Heparan Sulfate and Development : A Study of NDST Deficient Mice and Embryonic Stem Cells

Sammanfattning: Heparan sulfate (HS) proteoglycans consist of sulfated HS chains covalently bound to core proteins. They are ubiquitously expressed, on the cell surface and in the extracellular matrix, throughout the body. During biosynthesis the HS chain is modified to generate a highly variable pattern of sulfated residues, able to interact with a wide variety of ligands, such as growth factors, morphogens and extracellular matrix molecules. The presence of HS proteoglycans is crucial during various developmental processes as they are involved in generation of morphogen gradients and influence the function of several growth factor pathways essential for tissue assembly and differentiation.In this thesis the phenotypes of two mouse strains, deficient in different isoforms of the HS biosynthetic enzyme N-deacetylase/N-sulfotransferase (NDST) have been analyzed. In addition, NDST deficient embryonic stem (ES) cells have been analyzed with regard to HS structure and differentiation capacity. Mice deficient in NDST1 die peri-natally. The embryos display an overall low-sulfated HS and several developmental defects, with a lung phenotype as the predominant cause of death. Mice deficient in NDST2 lack sulfated heparin in connective tissue type mast cells while HS structure is unaltered.
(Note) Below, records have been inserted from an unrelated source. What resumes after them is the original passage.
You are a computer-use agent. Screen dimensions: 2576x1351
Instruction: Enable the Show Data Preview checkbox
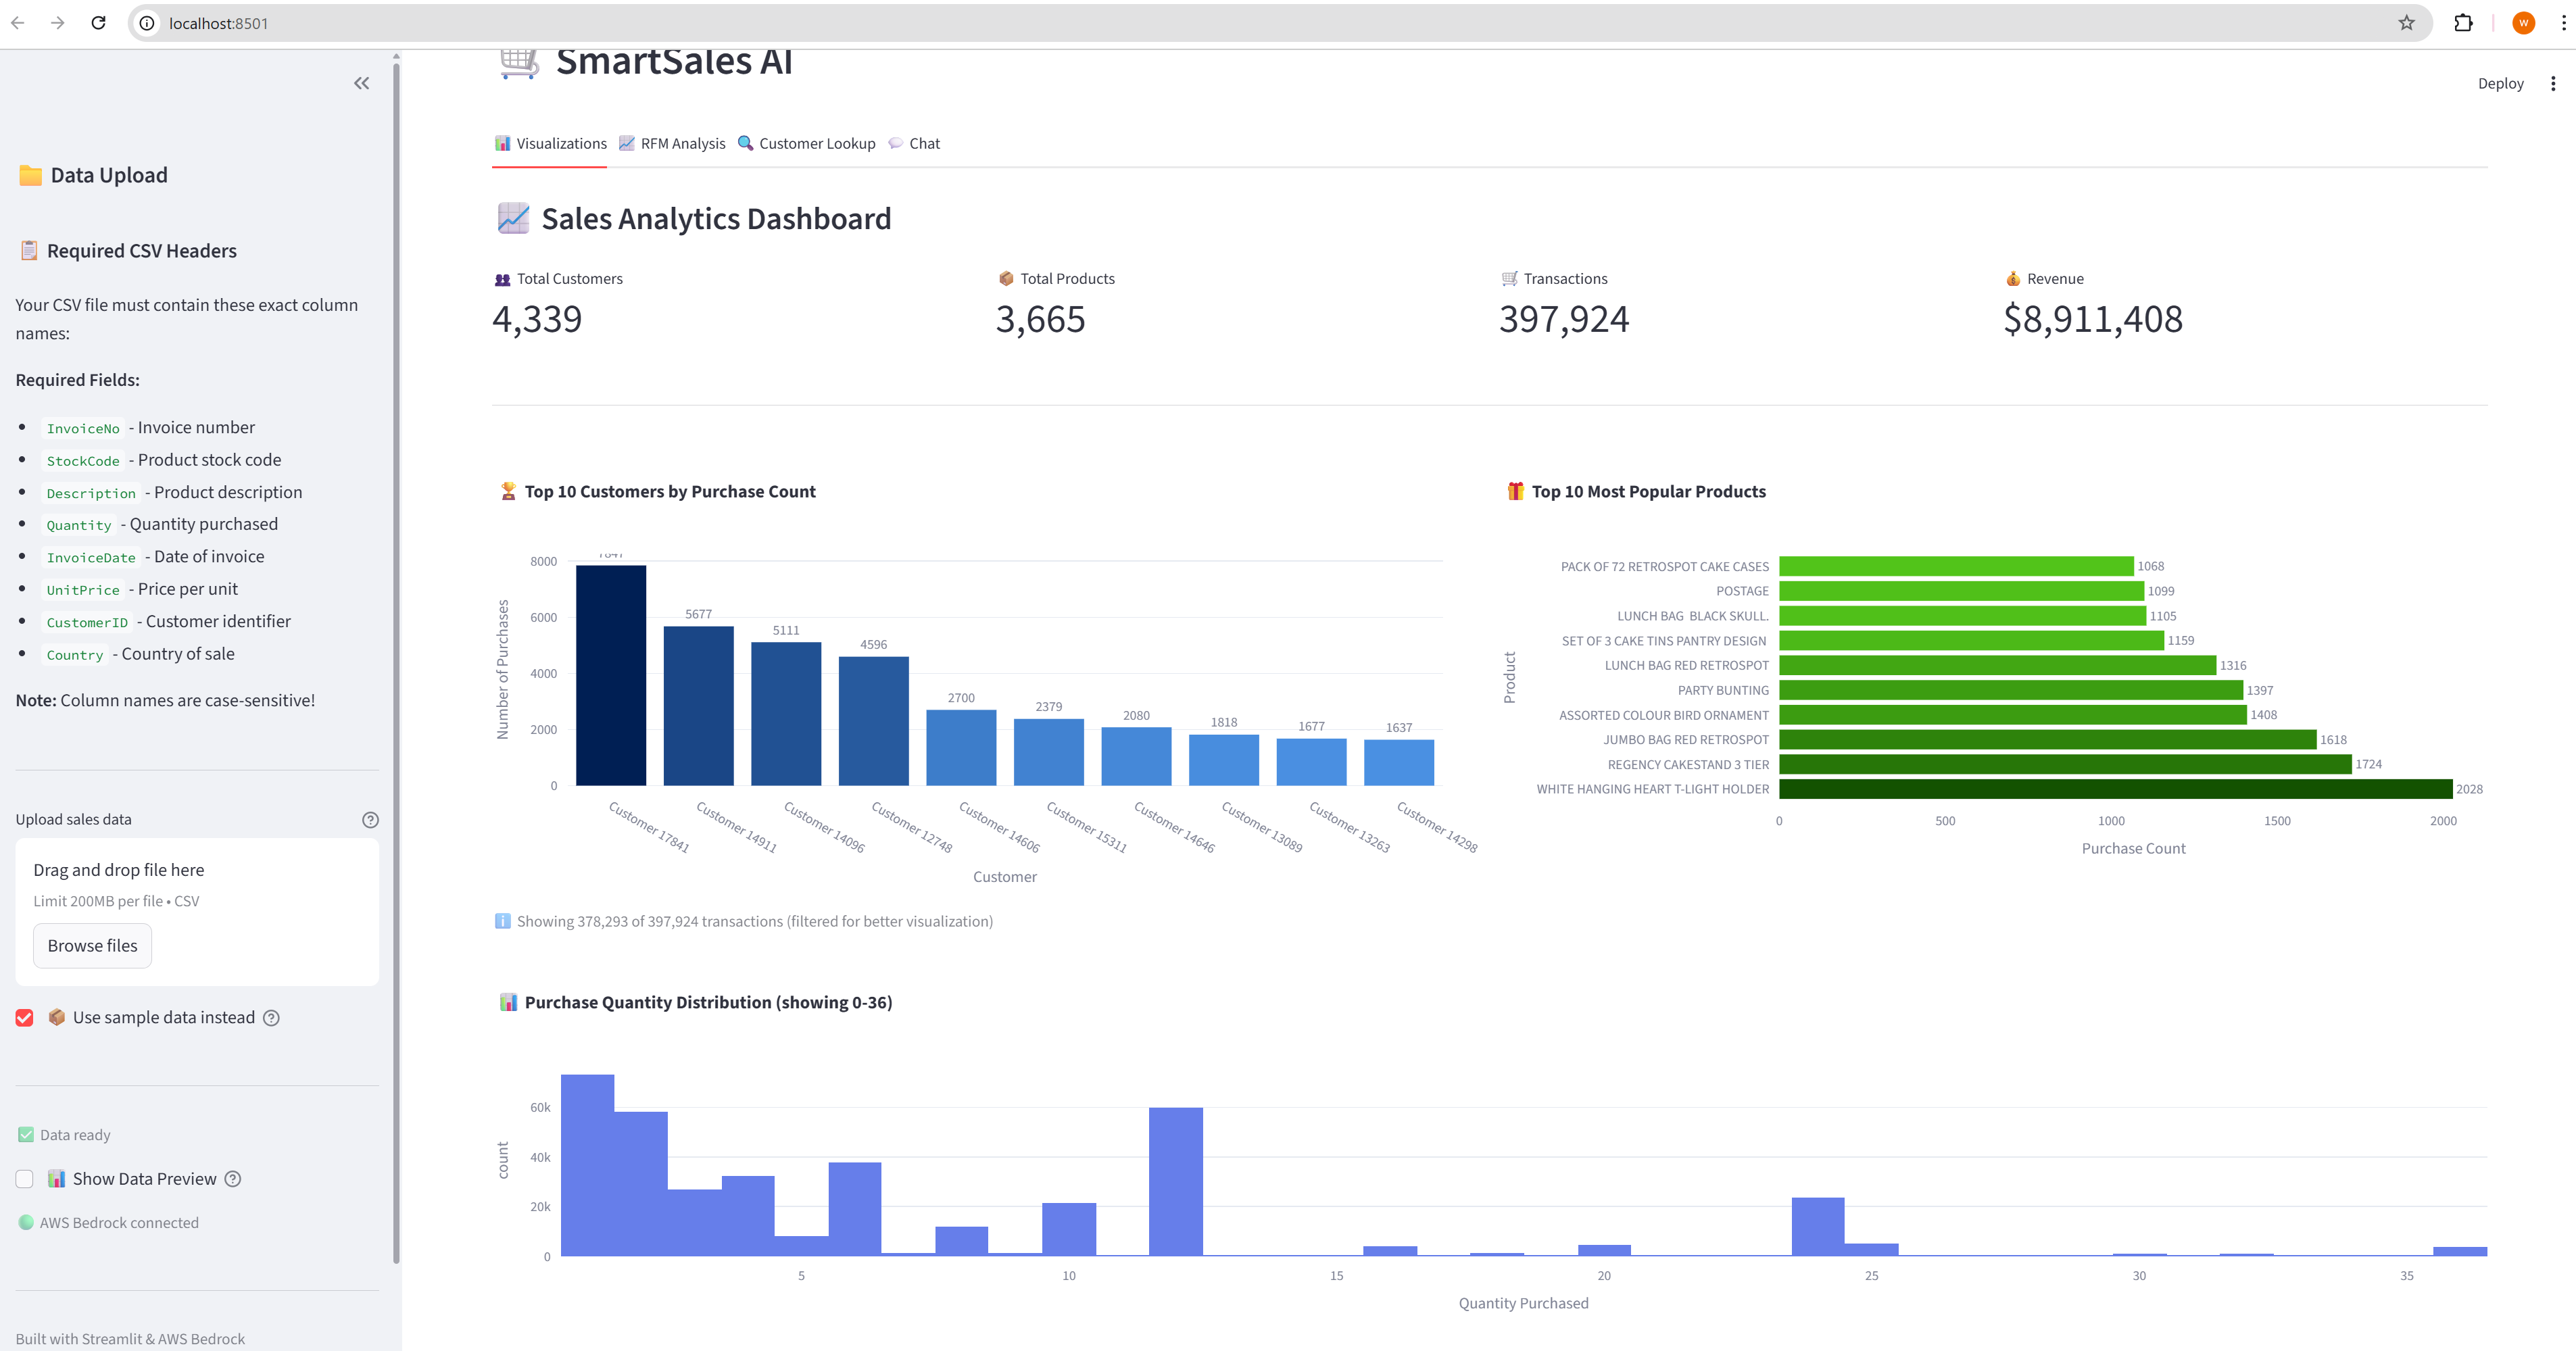click(25, 1179)
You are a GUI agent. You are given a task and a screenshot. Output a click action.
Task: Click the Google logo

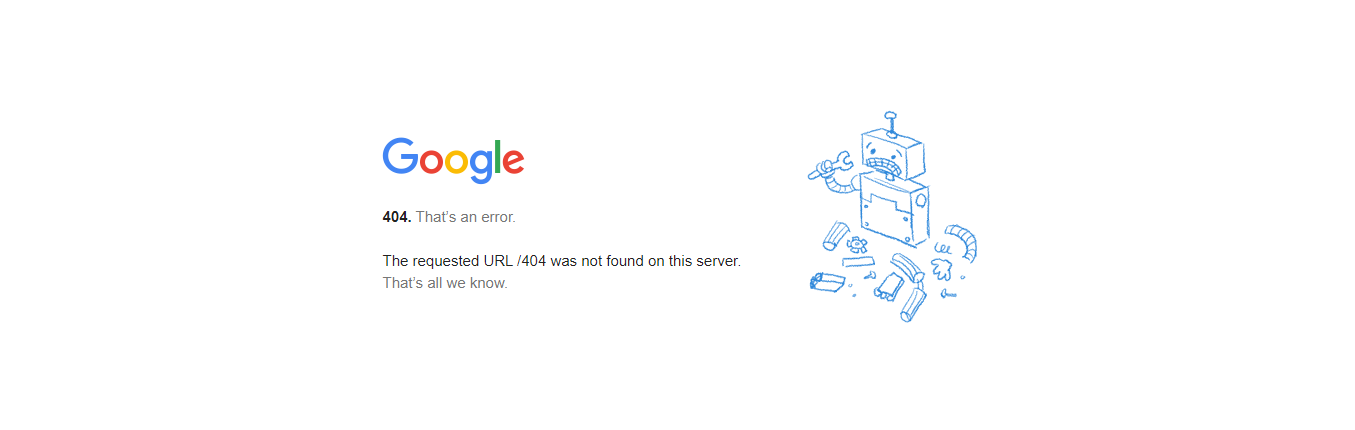[453, 160]
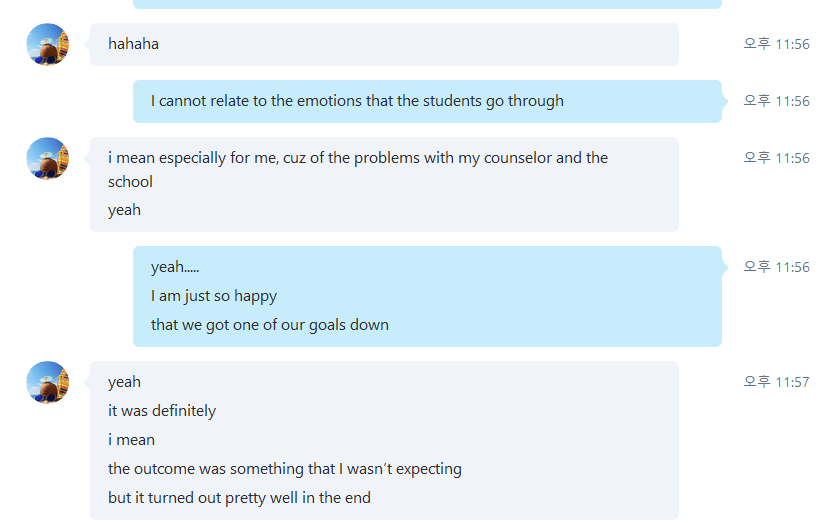Select the "yeah....." line in the blue bubble

(x=175, y=267)
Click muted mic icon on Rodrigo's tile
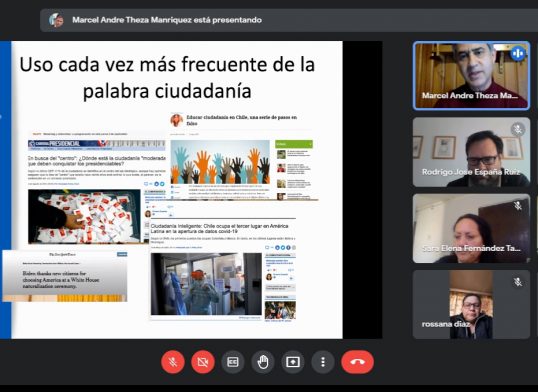The image size is (538, 392). 518,130
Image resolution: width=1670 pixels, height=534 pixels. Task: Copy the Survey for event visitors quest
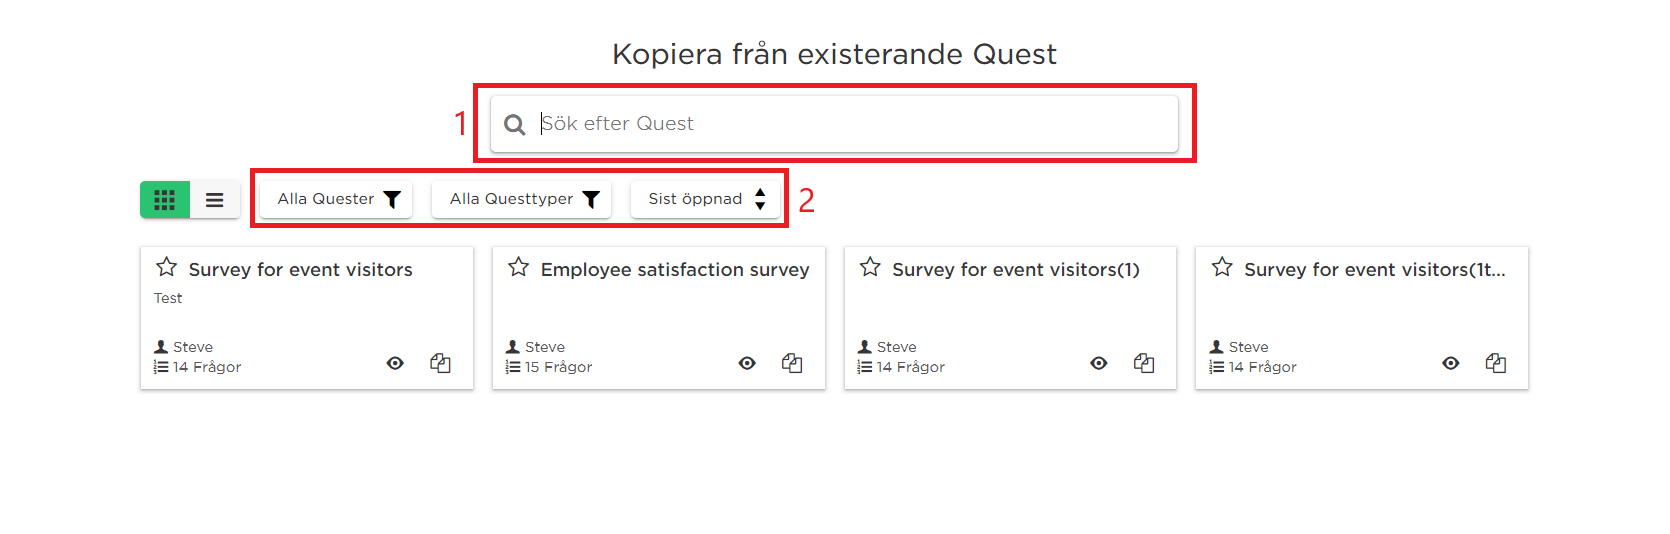[440, 363]
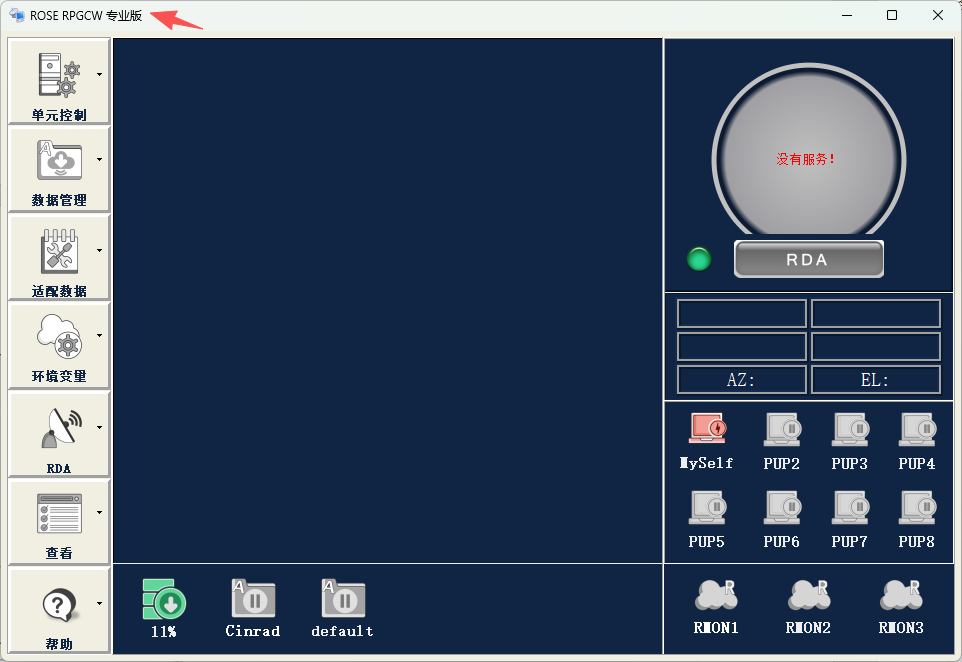Open the 帮助 help question icon
This screenshot has height=662, width=962.
pos(58,604)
These results indicate that NDST1 is the isoform mainly responsible for HS biosynthesis during development. However, NDST1/2 deficient embryos do not survive beyond E5.5 and have a greatly disturbed morphology, suggesting that NDST2 has an essential role during early embryonic development. HS synthesized by NDST1/2 deficient ES cells had a total lack of N-sulfate groups while, interestingly, about half of the 6-O-sulfate groups remained. This result was unexpected since 6-O-sulfotransferases have been thought to be strictly dependent on N-sulfate groups for substrate recognition. Further characterization of the NDST1/2 deficient ES cells during in vitro differentiation demonstrated that the expression pattern of markers for all three germ layers was disturbed. In addition, it was demonstrated that NDST1 is not needed for mast cell development, that lack of NDST2 results in abnormal mast cells and that no mast cells is formed from NDST1/2 deficient ES cells.